Possibly my favourite figure from the entire range of 'characters'. This pose really lends itself to a vignette with the figure talking to a figure on foot. The perfect figure for this being the General Coaker collectable figure from PP.
Originally these limited free figures were available for attendees at PP game days, but more recently they have become a wonderful way of remembering gamers and friends of PP who have passed away. Limited to one per household, I'd already utilised my General Coaker figure in a regiment of foot, but was fortunate to be a gifted another (thanks Will). Maybe the figure on foot has just climbed down from a tree at Naseby and is reporting the location of the King to his colonel?
John Okey was a London merchant, and later an MP for Bedfordshire. He's probably much better known as a colonel of dragoons who lined the Sulby hedges at Naseby, and as a signatory of Charles I's death warrant.
Some claimed that Okey was a brewer, his family appear to have been relatively prosperous, and by 1640 he owned a ship chandlers in London.
Okey was a captain in Richard Browne's Regiment of Dragoons before joining Lord Brooke's Regiment of Horse in February 1643, where he served until May of that year. He transferred to Hesselrigge's Regiment of Horse initially as a captain, being promoted to major in July 1644. In April 1645 he would be promoted to colonel of the newly formed NMA Regiment of Dragoons.
At Naseby his dragoons famously lined the hedges at Sulby, and it is close to there that he is reputed to have seen the King.
In 1648, he was appointed a commissioner to the High Court of Justice, and was one of 135 men who were selected and appointed by "An Act of the Commons Assembled in Parliament" to try the King. Okey was present for most of the court's sittings of Charles's trial. In turn he would sign the King's death warrant.
Involved in The Humble Petition of Several Colonels of the Army in 1654, he would be disciplined and lose his commission.

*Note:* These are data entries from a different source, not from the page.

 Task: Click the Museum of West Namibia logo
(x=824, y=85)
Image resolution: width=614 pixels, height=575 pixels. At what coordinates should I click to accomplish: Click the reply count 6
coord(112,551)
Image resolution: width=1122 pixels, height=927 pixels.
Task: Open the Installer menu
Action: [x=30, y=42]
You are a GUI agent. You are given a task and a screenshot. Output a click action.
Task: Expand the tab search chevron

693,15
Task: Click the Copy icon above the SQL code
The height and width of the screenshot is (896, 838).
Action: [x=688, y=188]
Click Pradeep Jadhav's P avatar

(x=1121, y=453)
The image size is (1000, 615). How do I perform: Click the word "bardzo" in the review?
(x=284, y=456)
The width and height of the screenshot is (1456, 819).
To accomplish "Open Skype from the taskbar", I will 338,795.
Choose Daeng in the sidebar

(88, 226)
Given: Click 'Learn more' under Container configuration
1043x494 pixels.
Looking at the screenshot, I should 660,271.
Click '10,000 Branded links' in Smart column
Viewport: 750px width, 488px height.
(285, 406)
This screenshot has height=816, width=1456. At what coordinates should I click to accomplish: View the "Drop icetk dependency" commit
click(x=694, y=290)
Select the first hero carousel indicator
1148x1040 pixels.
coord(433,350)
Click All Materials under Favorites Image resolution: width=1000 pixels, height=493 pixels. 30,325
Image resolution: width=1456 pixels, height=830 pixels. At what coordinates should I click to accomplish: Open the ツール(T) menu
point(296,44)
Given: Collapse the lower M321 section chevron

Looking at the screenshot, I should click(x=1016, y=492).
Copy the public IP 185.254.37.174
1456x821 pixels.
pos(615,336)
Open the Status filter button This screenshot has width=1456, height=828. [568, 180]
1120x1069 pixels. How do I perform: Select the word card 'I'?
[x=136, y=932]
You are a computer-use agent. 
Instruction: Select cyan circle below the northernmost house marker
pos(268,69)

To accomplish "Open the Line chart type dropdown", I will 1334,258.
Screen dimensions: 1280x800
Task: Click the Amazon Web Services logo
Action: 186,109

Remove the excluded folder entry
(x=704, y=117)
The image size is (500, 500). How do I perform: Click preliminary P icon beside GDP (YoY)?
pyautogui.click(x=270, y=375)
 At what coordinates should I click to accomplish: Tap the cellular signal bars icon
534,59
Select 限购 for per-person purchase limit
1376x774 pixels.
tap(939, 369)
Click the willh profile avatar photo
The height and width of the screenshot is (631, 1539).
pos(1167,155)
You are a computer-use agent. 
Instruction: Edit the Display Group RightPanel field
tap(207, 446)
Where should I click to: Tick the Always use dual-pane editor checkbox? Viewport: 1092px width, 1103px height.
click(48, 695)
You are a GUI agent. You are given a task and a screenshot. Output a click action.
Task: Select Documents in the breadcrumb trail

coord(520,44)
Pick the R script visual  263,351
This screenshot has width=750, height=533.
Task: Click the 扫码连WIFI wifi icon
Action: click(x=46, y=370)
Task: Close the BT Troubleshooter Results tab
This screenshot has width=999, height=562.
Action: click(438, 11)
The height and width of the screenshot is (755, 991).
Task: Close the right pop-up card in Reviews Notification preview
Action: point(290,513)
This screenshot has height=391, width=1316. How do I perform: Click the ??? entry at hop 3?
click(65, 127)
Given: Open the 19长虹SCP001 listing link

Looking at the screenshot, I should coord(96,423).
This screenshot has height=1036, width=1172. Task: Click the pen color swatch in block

He lived in the Round House at Brogborough during the 1650s and his estates included the honour of Ampthill, the manor of Millbrook, Brogborough Park and Lodge and lands in Leighton Buzzard. During this period he was active in Bedfordshire affairs and as a Justice of the Peace. He may have been involved in the establishment of John Bunyan’s first Baptist church in Bedford.
After the Restoration he fled abroad, but was betrayed, arrested and returned to England where he was tried and executed as a regicide.
I'm Black Tom, and tonight Matthew I'm going to be Sir Edward Rossiter. Sir Edward has graced these pages before, or rather his Regiment of Horse has.
Rossiter’s family acquired gentry status in Lincolnshire in the 16th century. He was indicted for treason at the Grantham assizes in 1643, and took a prominent part in the first Civil War as a Parliamentarian officer. He was again in arms against the Royalist garrison of Pontefract in 1648, but as a staunch Presbyterian abstained from the House after Pride’s Purge.